Why You Might Want to Deploy a VPN

The motivation behind building VPNs is spread along different sectors of human nature, be it cost reduction or privacy of the communication. The common part lies in virtualization of communications by using modern means of secure data transfer.

The basic advantage for VPN communication lies in a cost reduction for interconnecting remote sites. The current alternative to VPN solutions is purchase of a leased line or introduction of a Remote Access Server (RAS). Dedicated lines are usually installed for mission-critical applications that require a lot of guaranteed throughput between the nodes, when data transfer over the public data networks (PDNs) is seen as unreliable and their service availability can not be guaranteed. Installation of a point-to-point wireless link can provide another cheap alternative, but considering the attacks we discussed in the first half of the book, would it be sufficiently secure?

Modern communication systems exhibit a high fixed-cost component such as installation and maintenance, with the variable cost component (e.g., bandwidth) accounting for a much smaller proportion of the total cost of ownership. A properly designed and implemented VPN might become a more attractive solution involving one "fat pipe" accommodating all the communication needs of an organization with VPNs running through it. A sufficiently wide radio frequency data carrier can constitute such a fat pipe.

On the other hand, the second major motivator for VPN deployment is the increased need for privacy of data communications. All externally transmitted internal communications must be separated from the external observer through the use of strong cryptography and authenticity.

The traditional secure solution that enables external clients to access internal resources is the deployment of RAS. However, affiliated costs of maintaining the equipment and the associated costs of telephone calls can aggravate the attractiveness of such a tactic.
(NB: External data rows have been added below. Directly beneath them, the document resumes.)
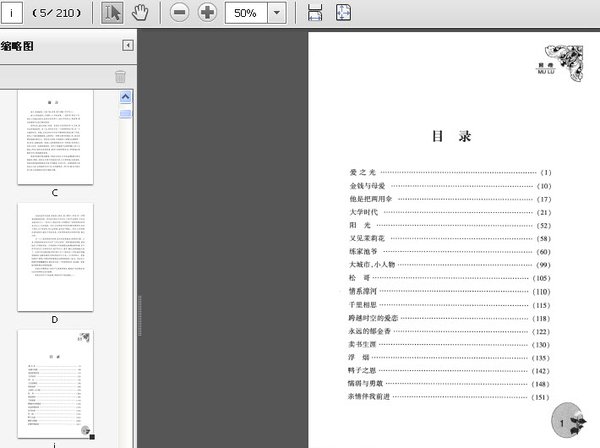Zoom in with the plus button

point(207,13)
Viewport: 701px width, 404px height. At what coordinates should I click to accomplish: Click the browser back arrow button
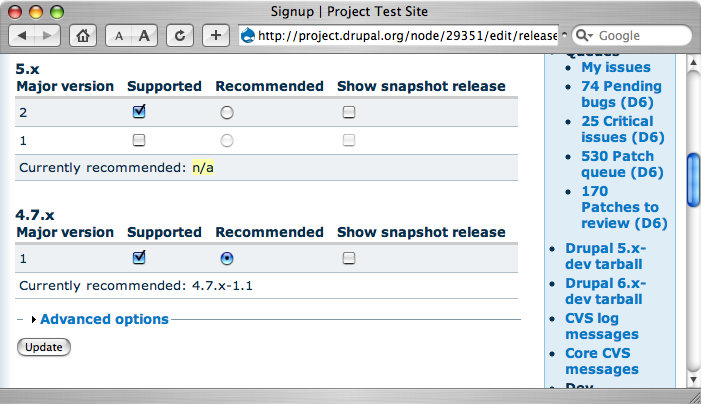23,35
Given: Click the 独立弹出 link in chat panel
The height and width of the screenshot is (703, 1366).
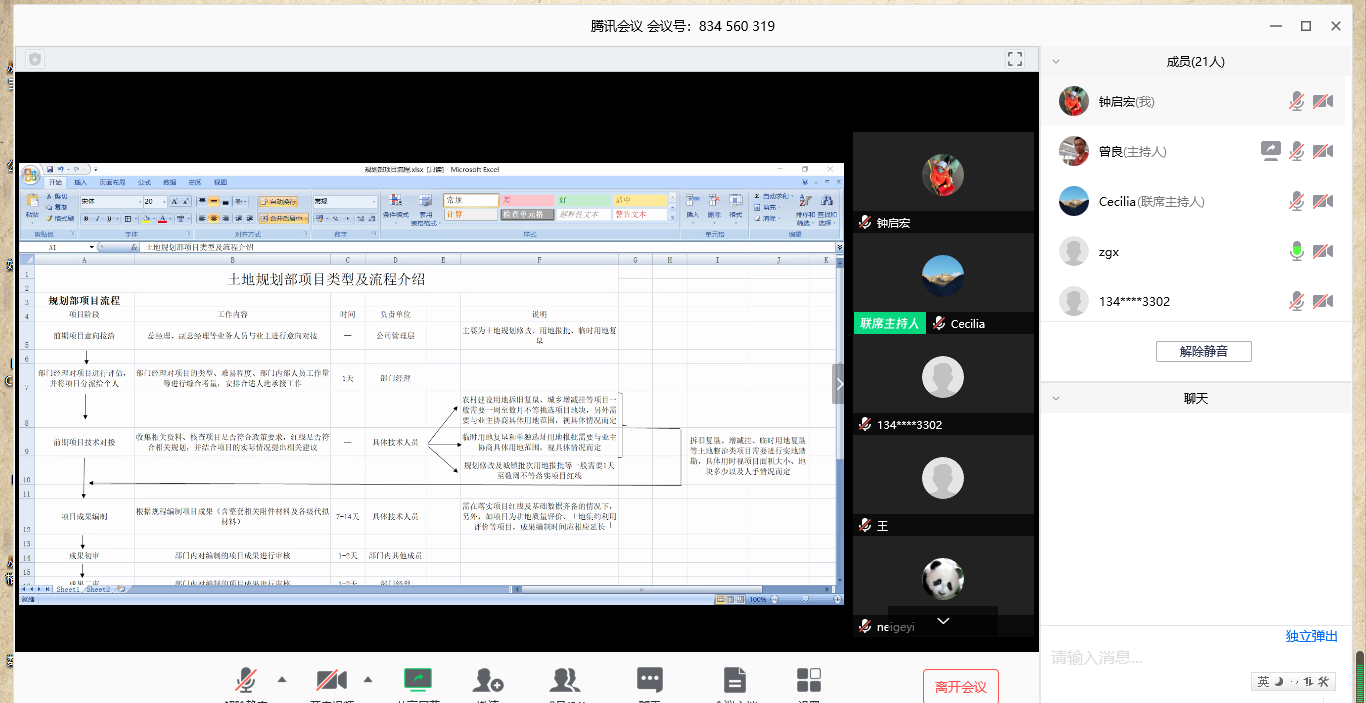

With respect to wireless networks, at least until the final 802.11i draft is out, the main motivator for wireless VPN deployment lies in the price–performance ratio of adding an extra layer of protection to otherwise vulnerable wireless communications. The traditional 802.11a/b/g authentication and encryption mechanisms on their own cannot offer sufficient protection against experienced attackers. Whereas 802.11x with a RADIUS server is way out of reach for the standard SOHO wireless network, most of the marketed network security devices can run a decent VPN, achieving a similar level of protection.